Much more than a simple gangster film, The Godfather is Americana itself--the tale of the immigrant and his place in the nation, of the bonds of family and how they can be warped to serve greed and aggression. It challenges our notions of good and evil, often drawing criticism, in fact, for the way it arguably glorifies the world it portrays and glamorizes the actions of those who live in it. However, when watching the film, one cannot help but be lost in this glorification, whether it be morally sound or not.
It is a testament to the power of the work that even though it paints for us the picture of a man twisted and transformed by the effects of power, we cannot help but marvel at the beauty of it all. Is this irresponsible? Is it cynical? I propose that it is neither--rather, it is art. Plain and simple. Take it for what it is. As for me, I choose to take it as the most thoroughly realized piece of storytelling ever put to celluloid.
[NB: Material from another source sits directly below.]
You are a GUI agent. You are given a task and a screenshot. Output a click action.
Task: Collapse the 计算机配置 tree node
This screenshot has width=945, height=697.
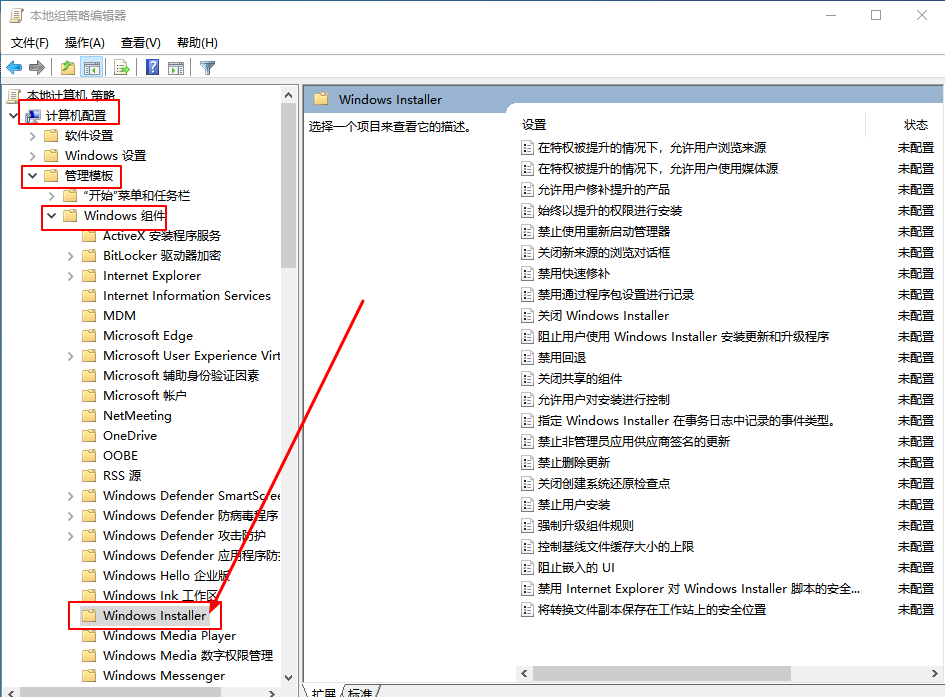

Francis Ford Coppola never again reached the heights of The Godfather, unless it was arguably with his almost-nearly-as-perfect sequel two years later. But that isn't a slight against Coppola--after all, no filmmaker ever has quite reached the heights of The Godfather. "I believe in America" is the fitting first line of the film, uttered by Bonasera in the Don's study on his daughter's wedding day. For this is a tale of America first and foremost, for good or ill, warts and all--it holds a mirror up to us. And having basked in the majesty of The Godfather, the jewel of American filmmaking, I must say that I believe in it as well.